3. Use Real, Happy People – Trust is huge in conversion, and people trust people. Putting a person’s face on your landing page can drive real results. 37Signals put people on their Highrise pages and increased conversion 102.5%, and plenty of other studies have been done about the impact of human faces on website conversion.

4. Use Social Proof – Logos, Likes, Pins – whatever it is, show the visitor that other people love your stuff. When visitors lack information they’ll turn to what others have done to help guide their decision. Reinforce the conversion with respected logos, testimonials and other points of social proof that help a visitor on the fence make the decision you want them to make.

5. Epic headlines – Most people abandon your landing page within 8 seconds, so your headline is often your one and only shot at convincing them to stick around. So be clear and concrete in what you’re offering and what they’ll get out of the deal. If you can’t summarize what the user will get from you in five words or less, keep iterating until you can. In most cases, cute or clever wording doesn’t convert. People won’t work that hard to figure out what you’re trying to say. Be specific, be brief, and be compelling.

6. Keep it above the fold – As designers, we hate the notion of boxing ourselves into the top 600 pixels of the design. But the fact is, people don’t scroll on a landing page unless they’re really, really intrigued. Don’t bury the good stuff, particularly main benefits and the call to action. Keep it up top and easy to digest in that initial eight-second look. If you go long, repeat the call to action near the bottom of your page to save the user the scroll back up.

best landing page tricks

Optimize the length of your landing page

There’s no shortage of arguments to support having short landing pages for maximum conversions. Websites like Qi Networks have boosted the conversion rate on their landing pages by 70% with shorter content.

On the other hand, there’s just as much evidence to support the opposite claim – that visitors are more likely to engage with landing pages that have more copy and detail.

Fact is, the optimal length for your landing page has less to do with industry trends and more to do with the stage of your business, the intention of the landing page and the behaviour of your users. Here are some key factors to consider when deciding on the length of your copy:

The function that your landing page serves

If your landing page exists to introduce new people to your product or service, it might be wise to have a longer and more informative landing page. People who are not familiar with your business generally require information in order to understand what you do and build trust.

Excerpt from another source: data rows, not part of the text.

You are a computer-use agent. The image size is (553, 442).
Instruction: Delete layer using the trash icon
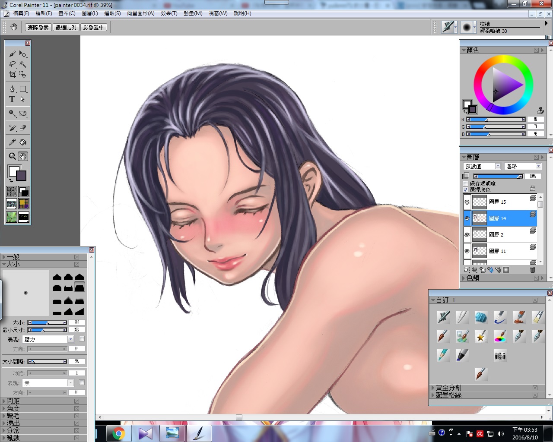click(532, 270)
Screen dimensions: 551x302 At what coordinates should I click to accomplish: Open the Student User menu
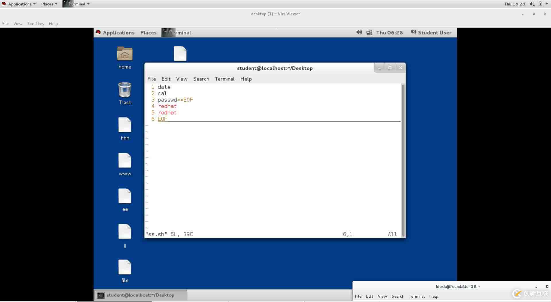tap(431, 33)
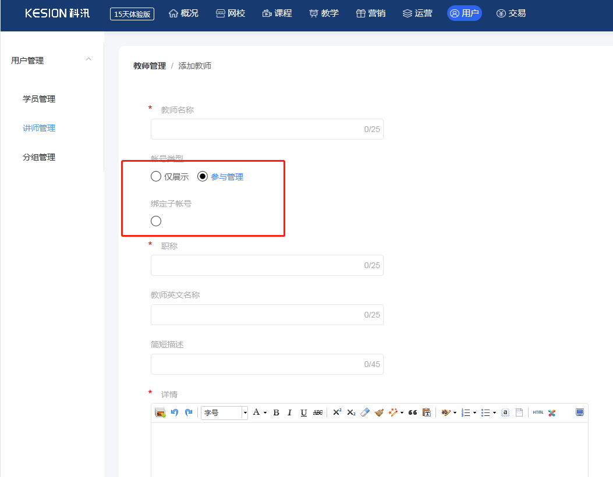Click the undo arrow in editor toolbar
Image resolution: width=613 pixels, height=477 pixels.
tap(175, 412)
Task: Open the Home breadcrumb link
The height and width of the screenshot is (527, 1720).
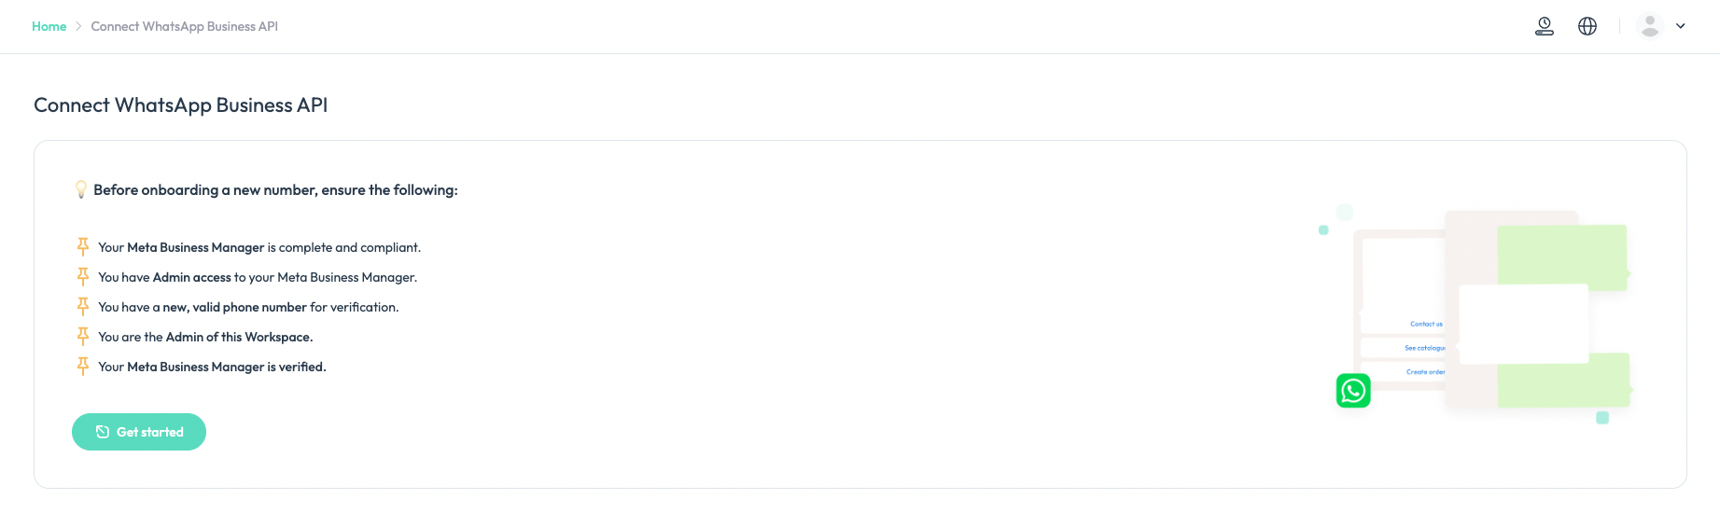Action: point(49,26)
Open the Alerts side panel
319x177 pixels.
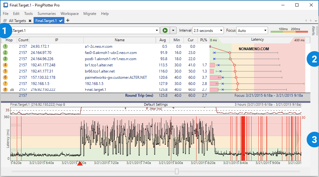pyautogui.click(x=313, y=31)
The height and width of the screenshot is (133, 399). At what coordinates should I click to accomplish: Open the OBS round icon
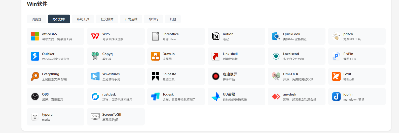click(x=35, y=97)
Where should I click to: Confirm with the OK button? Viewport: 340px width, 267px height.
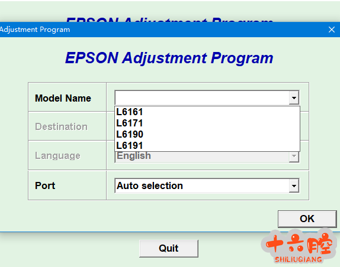tap(307, 219)
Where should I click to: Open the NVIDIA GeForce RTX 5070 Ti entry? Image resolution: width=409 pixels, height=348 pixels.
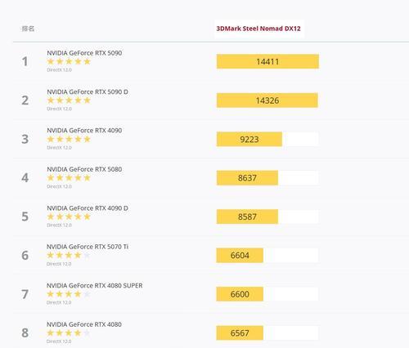(88, 247)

On the other hand, if you run an established business or if you’re creating a landing page specifically for warm leads, you can most likely eliminate any copy that explains what your product does. Since these prospects have most likely encountered your business in the past, they don’t require as much information about your function in order to convert.

The cost of your offering

If your product is expensive or requires your prospects to invest a considerable amount of time or effort in order to convert, you’d be better off with longer copy. This is because your potential customers will require more information about the value of what you offer in order to make an investment of time or money.

Alternately, inexpensive products or services generally require less comprehensive copy as there is less thought involved for the user in the process of conversion.

How visitors are currently interacting with your landing page

Set up a heatmap and scrollmap for your landing page to collect data on how users are currently interacting with your landing pages. This will equip you with actionable analytics insights about how long visitors are spending on a page, how far down the page they travel before bouncing, the elements they’re interacting with the most and the ones they’re generally ignoring.

For example, if users are only reading the top 25% of your landing page before bouncing, it might indicate that your users have shorter attention spans and are finding your copy too long. You can probably afford to condense the length of your landing page to only highlight key features and benefits and keep users engaged to the very end.